[Stored entries]
--*--

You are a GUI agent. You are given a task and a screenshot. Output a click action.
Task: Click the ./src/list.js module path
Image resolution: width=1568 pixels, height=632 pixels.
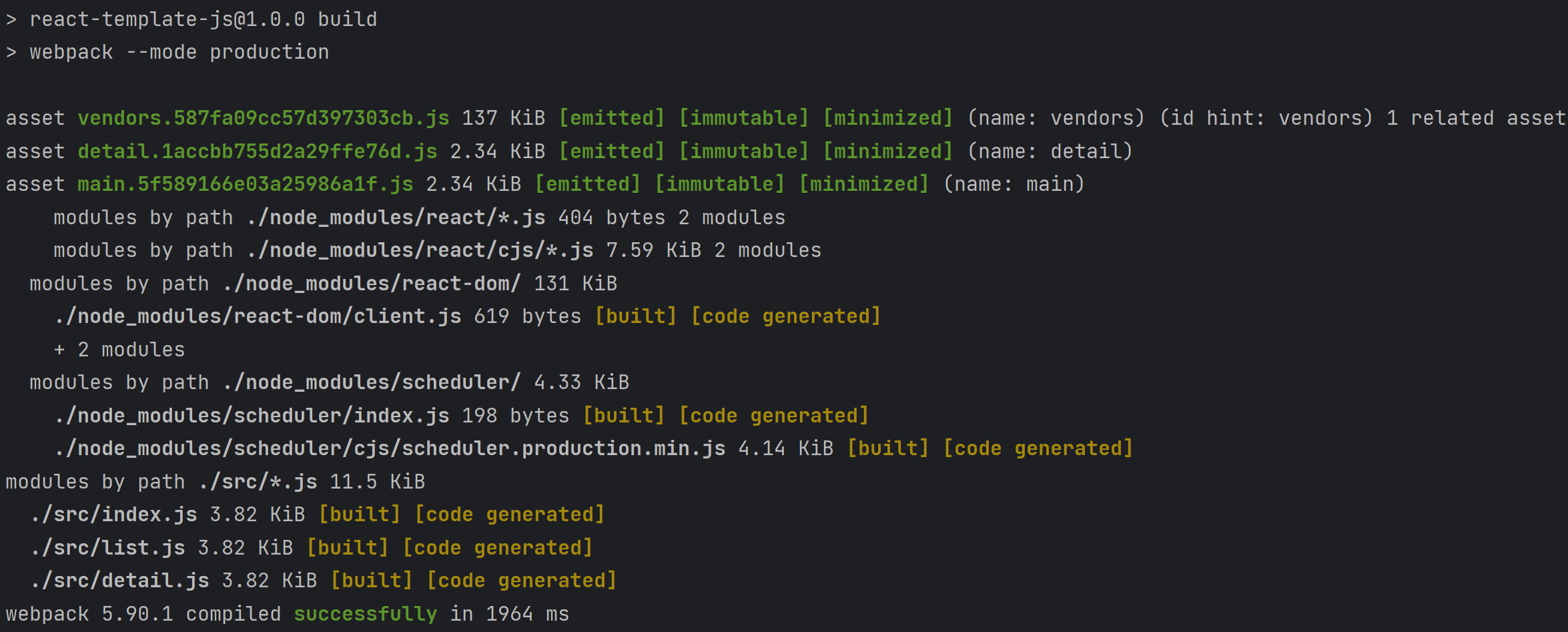tap(108, 548)
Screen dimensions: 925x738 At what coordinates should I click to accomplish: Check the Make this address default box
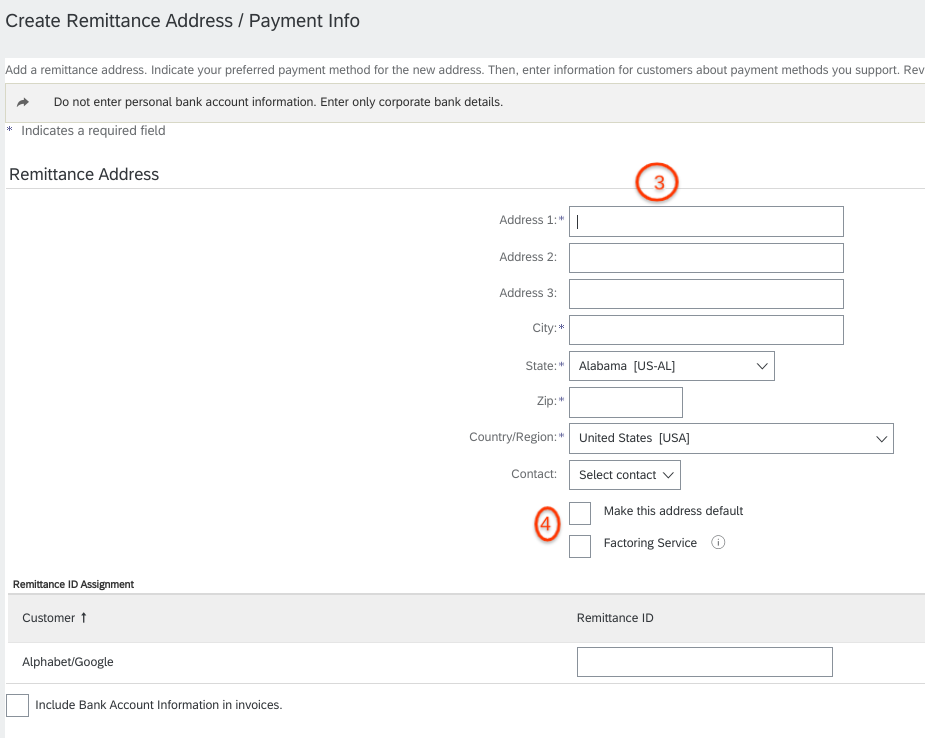pos(579,512)
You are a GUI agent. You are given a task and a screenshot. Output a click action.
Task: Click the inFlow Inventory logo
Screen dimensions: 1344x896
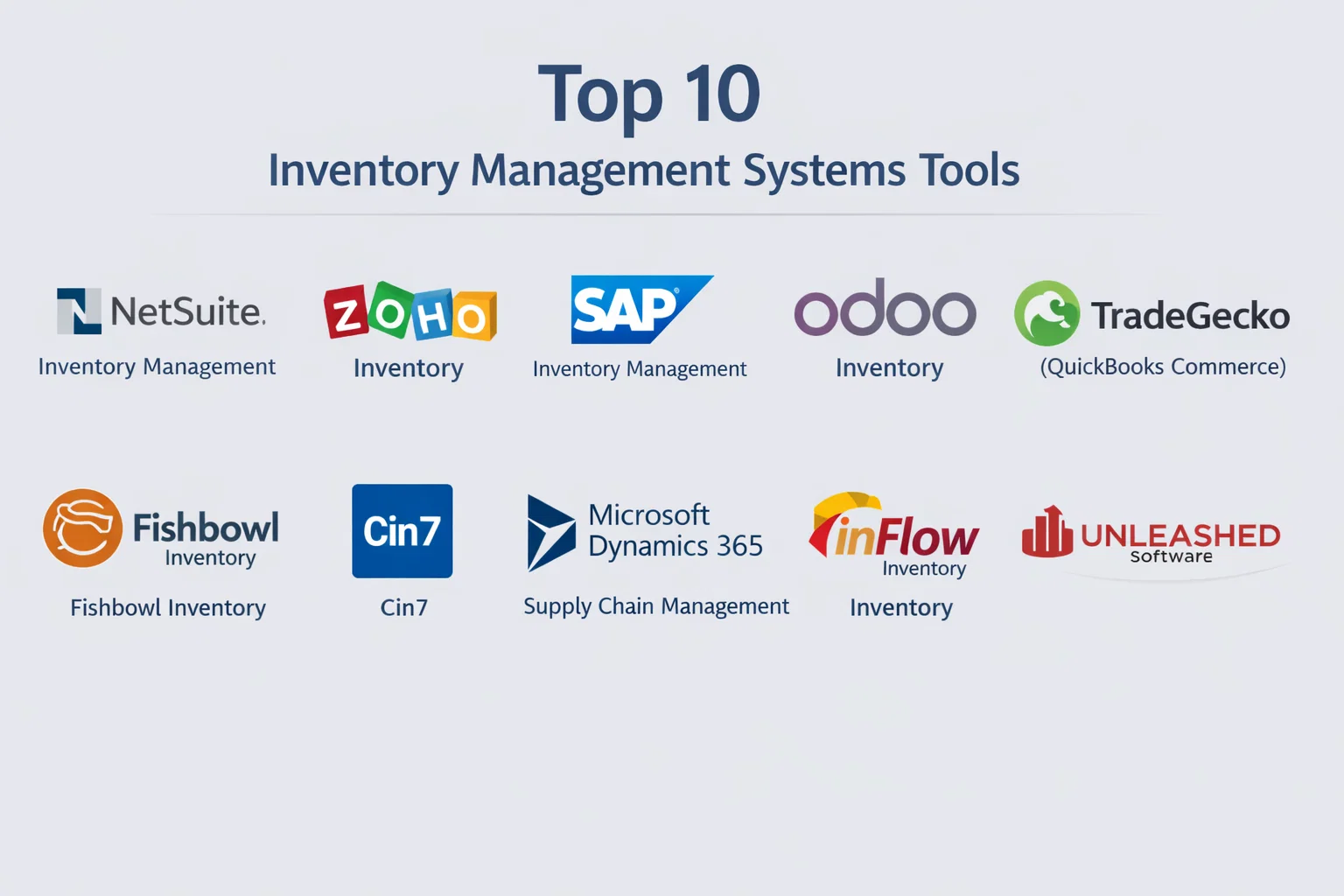pyautogui.click(x=894, y=533)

--*--

Lay out every line of the stored entries above as a JSON list of strings, one string per line, skipping blank lines. Omit the pictures from your answer.

_RESULT OF THE EXERCISE_
[
  "You are a GUI agent. You are given a task and a screenshot. Output a click action.",
  "Task: Click the ./src/list.js module path",
  "Image resolution: width=1568 pixels, height=632 pixels.",
  "tap(108, 548)",
  "Screen dimensions: 925x738 At what coordinates should I click to accomplish: Check the Make this address default box",
  "pos(579,512)",
  "You are a GUI agent. You are given a task and a screenshot. Output a click action.",
  "Task: Click the inFlow Inventory logo",
  "Screen dimensions: 1344x896",
  "pyautogui.click(x=894, y=533)"
]